Au cours des deux dernières années, alors que Paris adoptait une position de plus en plus agressive contre la Russie dans le conflit ukrainien, elle a également pris des mesures agressives pour récupérer ses positions militaires perdues au Sahel. Il a pressé les grandes puissances régionales de la Communauté économique des États de l'Afrique de l'Ouest (CEDEAO) d'imposer des sanctions et de se préparer à envahir le Mali, le Burkina Faso et le Niger. Il ne fait guère de doute que les hauts responsables français sont bien au courant des opérations des milices islamistes dans la région et cherchent à les exploiter.

Le mouvement grandissant des travailleurs, des jeunes et des masses rurales africaines met à l'ordre du jour la lutte directe contre l'impérialisme français et mondial en Afrique. Néanmoins, l'amère expérience historique montre que les travailleurs africains ne peuvent pas compter sur des alliances militaires avec Moscou dans une telle lutte. Non seulement l'oligarchie capitaliste post-soviétique corrompue de la Russie cherche à conclure un accord avec les puissances impérialistes qu'elle appelle ses « partenaires occidentaux », mais une lutte contre l'impérialisme se heurte à une opposition profondément enracinée dans les classes dirigeantes africaines.

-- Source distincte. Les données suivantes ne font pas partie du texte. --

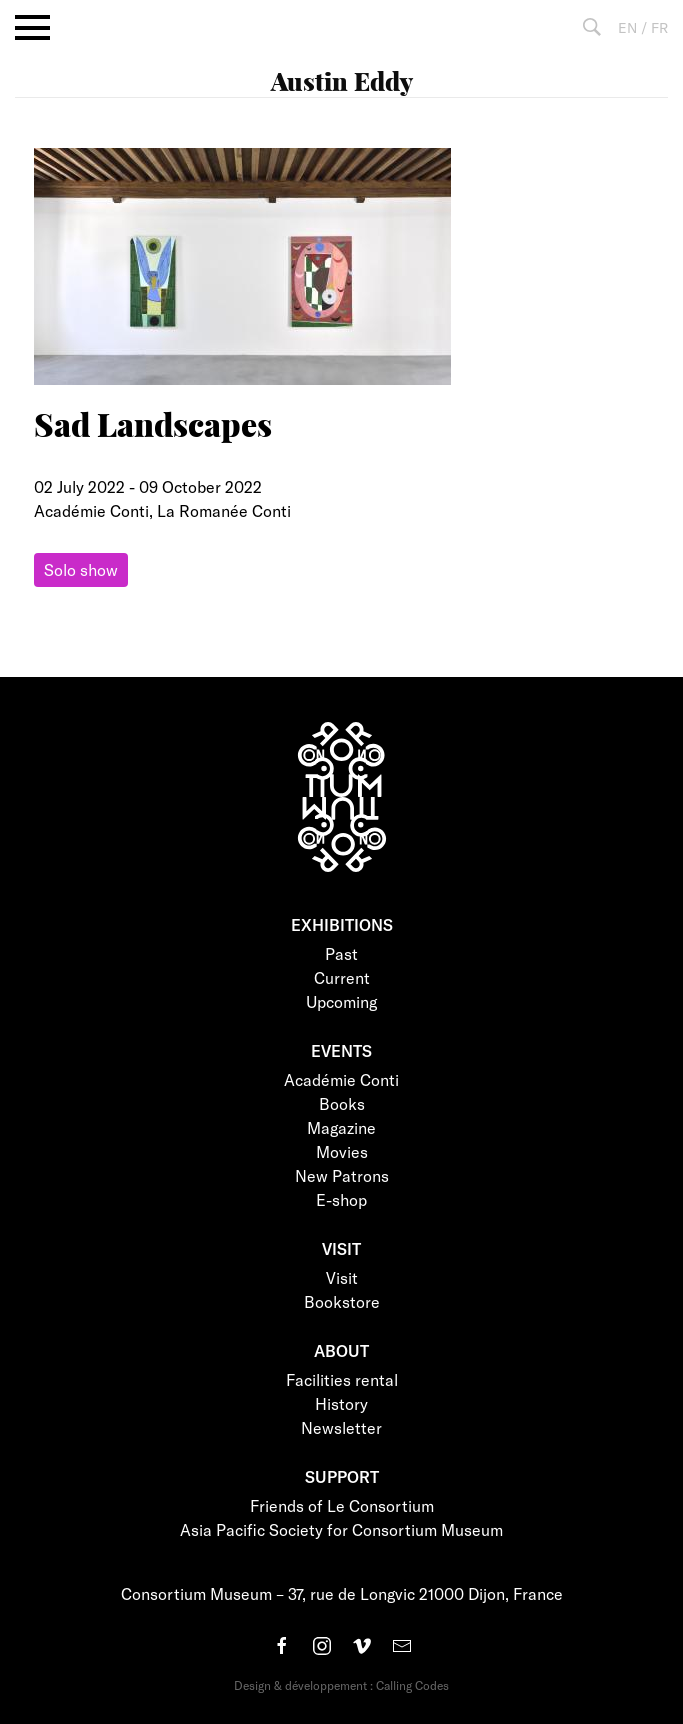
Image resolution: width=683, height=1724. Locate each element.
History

C'est la leçon cruciale de l'assassinat du président burkinabè Thomas Sankara par Blaise Compaoré, soutenu par la France, en 1987. Hostile aux ouvertures politiques de Sankara à la bureaucratie soviétique, Compaoré voyait dans la destitution de Sankara un moyen de développer une base de soutien dans les cercles dirigeants et surtout à Paris pour un régime militaire qu'il dirigerait. Compaoré n'a été renversé que 27 ans plus tard, en 2014, par des manifestations de masse de jeunes et de travailleurs.

Ces expériences ont donné raison à la théorie de la révolution permanente de Léon Trotsky. La classe capitaliste des pays sous-développés est incapable de résoudre les tâches démocratiques fondamentales ou de mener une lutte contre l'impérialisme. La lutte contre l'impérialisme exige la mobilisation de la classe ouvrière et des opprimés à travers l'Afrique et à l'échelle internationale, sur un programme révolutionnaire et socialiste visant à renverser le pouvoir économique de l'élite dirigeante capitaliste.

La voie à suivre pour les travailleurs en Afrique, comme dans les pays impérialistes de l'OTAN et les pays de l'ex-Union soviétique, est la construction d'un mouvement international dans la classe ouvrière contre la guerre impérialiste et pour le socialisme.